4. Jurisprudência: revisão e pandemia como exemplo concreto
A pandemia de Covid-19 reavivou a teoria da imprevisão nos tribunais, dando origem a diversas decisões que reconheceram a necessidade de adequação proporcional e temporária das obrigações.
“É cabível a revisão contratual por onerosidade excessiva decorrente da pandemia, desde que comprovada a imprevisibilidade, a desproporção na prestação e a tentativa prévia de negociação.” (STJ – REsp 1.870.120/SP)
“A teoria da imprevisão justifica a modificação equitativa de cláusulas contratuais, sobretudo nos contratos de longa duração afetados por fatos excepcionais.” (TJSP – ApCiv 1010422-59.2020.8.26.0100)
“O aumento abrupto do custo de insumos essenciais, aliado à instabilidade cambial, configura fato imprevisível capaz de ensejar revisão do contrato.” (TJMG – ApCiv 1.0000.21.027345-4/001)
5. Quais contratos podem ser revisados com base na imprevisão
· Contratos de fornecimento contínuo ou de longo prazo;
· Contratos de locação comercial afetados por eventos externos;
· Contratos de prestação de serviços com reajuste fixo e insumos variáveis;
· Contratos de empreitada, construção ou infraestrutura com desvalorização cambial ou ruptura da cadeia de suprimentos;
· Contratos financeiros ou de financiamento com cláusulas desproporcionais diante de novo contexto econômico.
6. Como agir preventivamente para reduzir riscos
1. Incluir cláusula de renegociação por evento extraordinário
Cláusulas que preveem expressamente que as partes se obrigam a renegociar o contrato diante de mudanças imprevisíveis reduzem o risco de judicialização e demonstram boa-fé.

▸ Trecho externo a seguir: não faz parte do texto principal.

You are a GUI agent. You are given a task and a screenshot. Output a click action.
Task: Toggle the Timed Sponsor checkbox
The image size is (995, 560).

2. Monitorar fatores de risco durante a execução do contrato
Indicadores de inflação, câmbio, cadeia de suprimentos e políticas públicas devem ser acompanhados continuamente.
3. Tentar a solução extrajudicial antes da revisão judicial
Oferecer aditivos, parcelamentos ou prorrogação antes de recorrer ao Judiciário é visto com bons olhos pelos tribunais.
4. Formalizar todo o histórico contratual
Notificações, e-mails, propostas de renegociação e atas de reunião documentam a tentativa de solução e evitam alegações infundadas.
7. Considerações finais
A revisão contratual por imprevisão não representa o enfraquecimento dos contratos, mas sim a manutenção do equilíbrio e da boa-fé em contextos excepcionais. Empresas que atuam de forma diligente e estratégica conseguem preservar as relações comerciais, proteger seus interesses e evitar litígios prolongados.
A atuação preventiva e orientada por uma assessoria jurídica especializada é a chave para estruturar contratos resilientes, com cláusulas de proteção e mecanismos flexíveis de reequilíbrio.